PROMPT :: From top to bottom, return the listing exactly as it appears, omitting its images.

··· THE INPUT

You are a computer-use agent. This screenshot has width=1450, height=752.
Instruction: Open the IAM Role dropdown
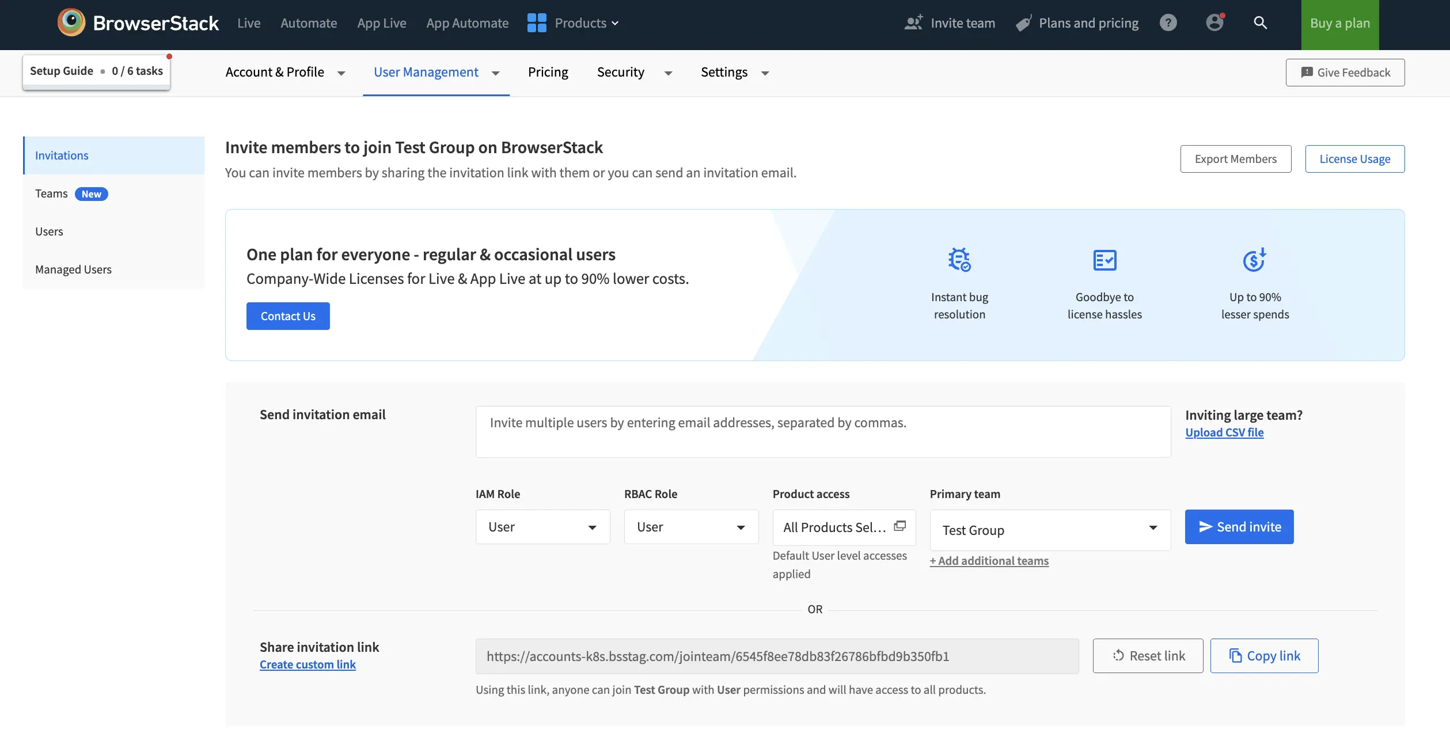(x=542, y=526)
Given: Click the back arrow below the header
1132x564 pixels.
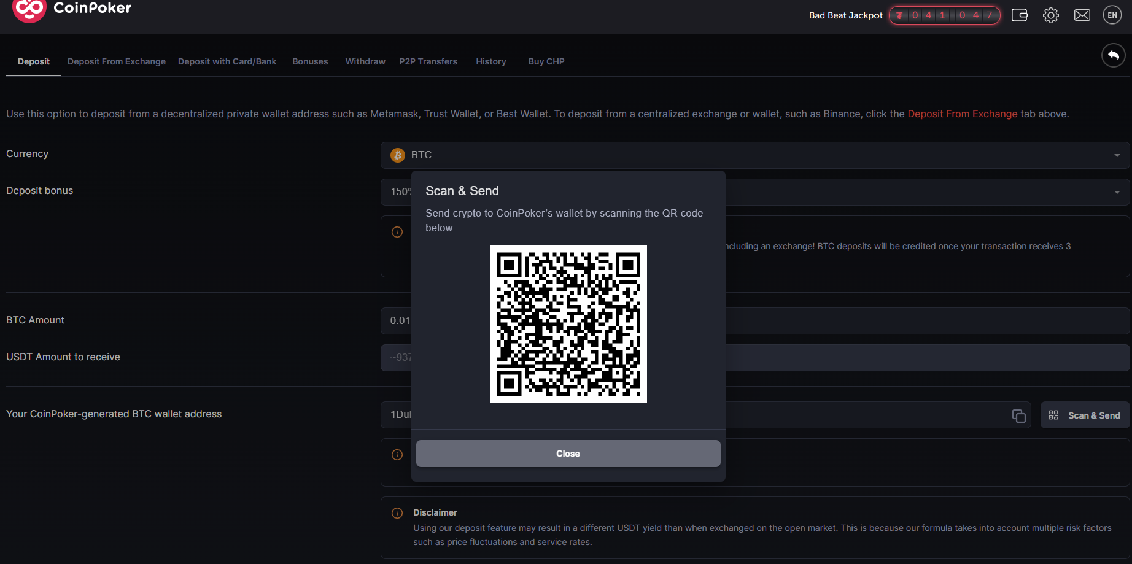Looking at the screenshot, I should tap(1114, 55).
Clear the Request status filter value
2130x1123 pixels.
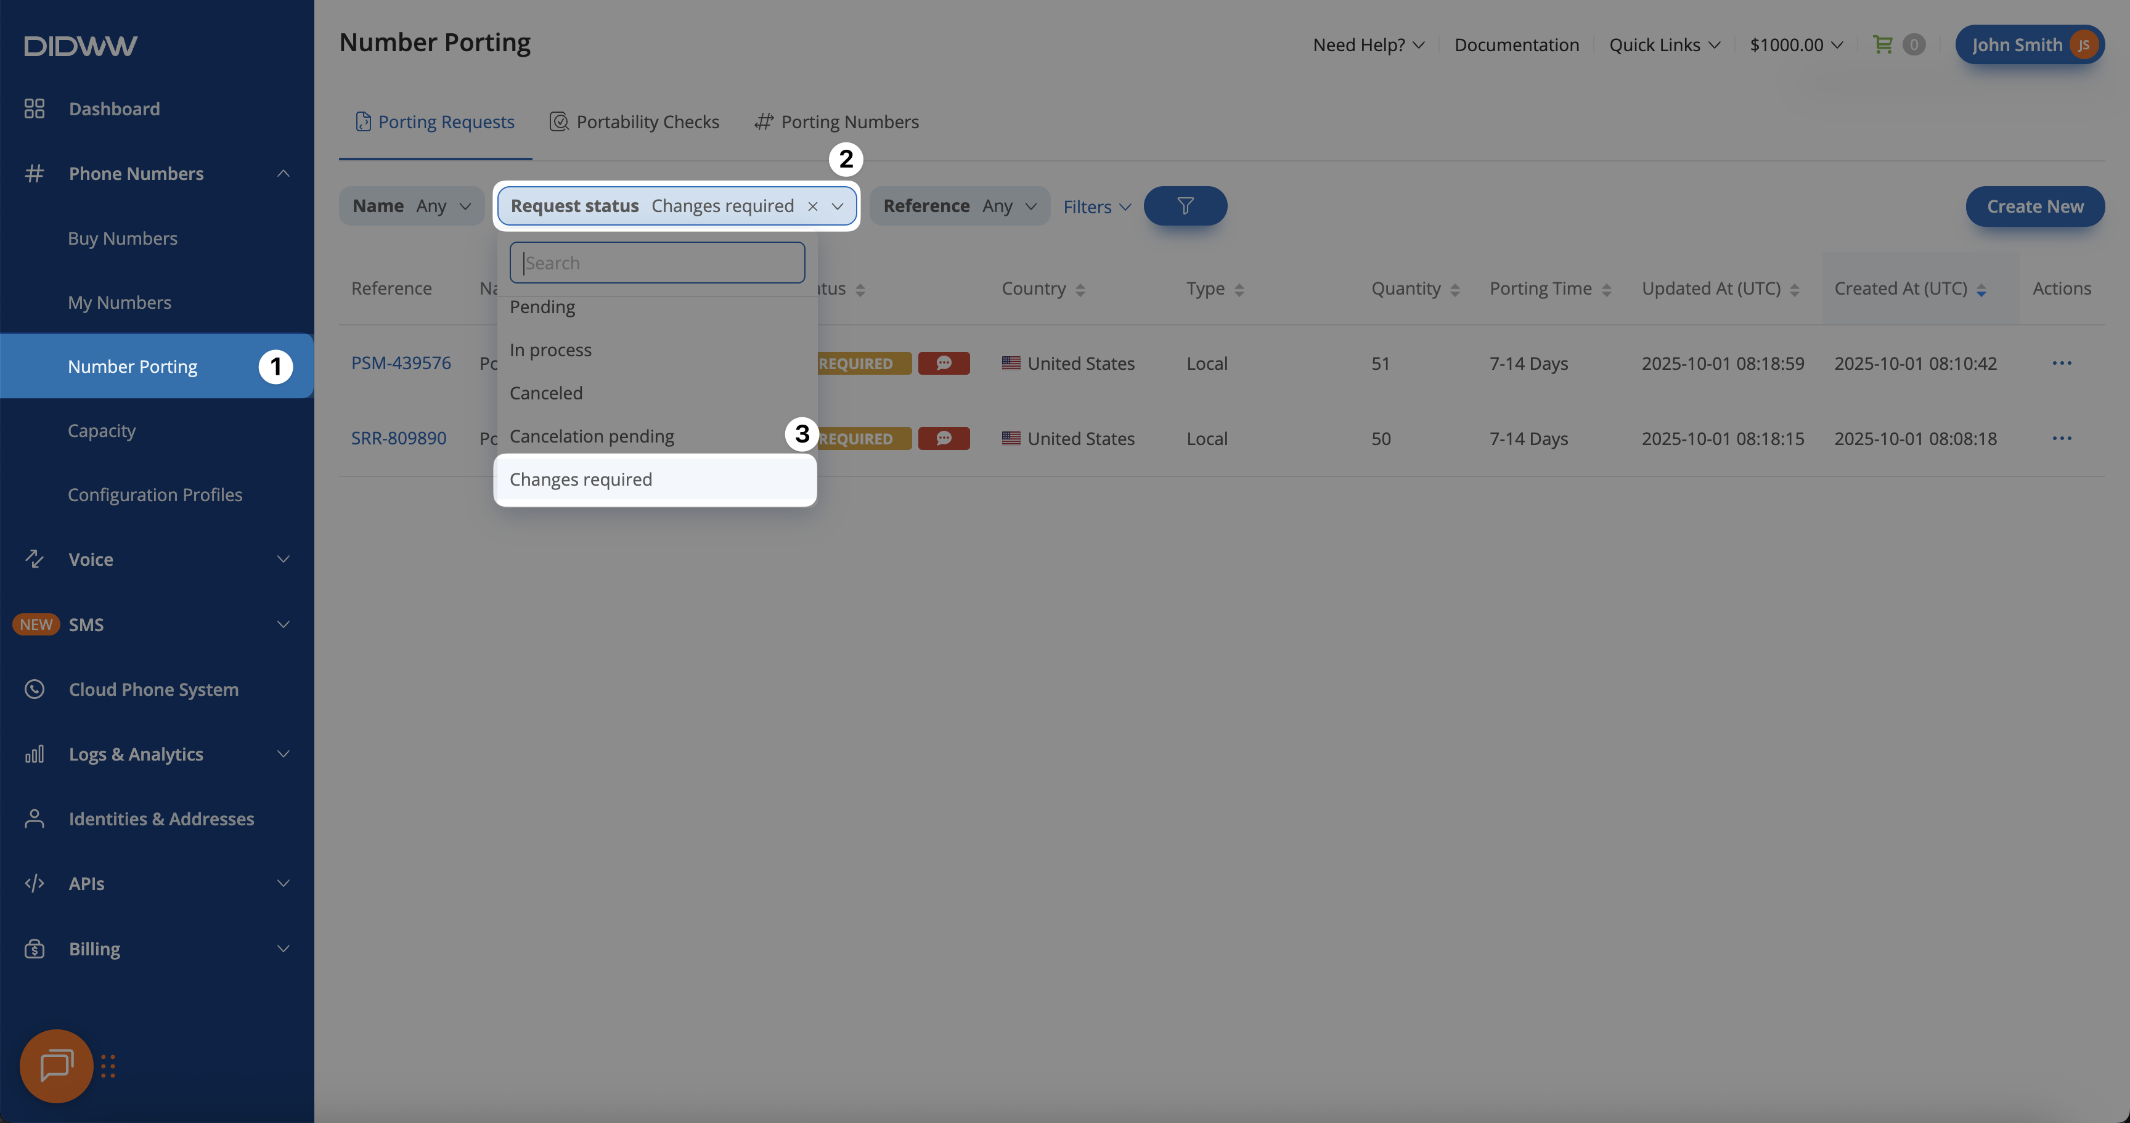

······

WORKED SOLUTION ::
You are a computer-use agent. This screenshot has width=1450, height=752.
Instruction: Open the IAM Role dropdown
(x=542, y=526)
Given: Click the back arrow below the header
1132x564 pixels.
Looking at the screenshot, I should tap(1114, 55).
Clear the Request status filter value
2130x1123 pixels.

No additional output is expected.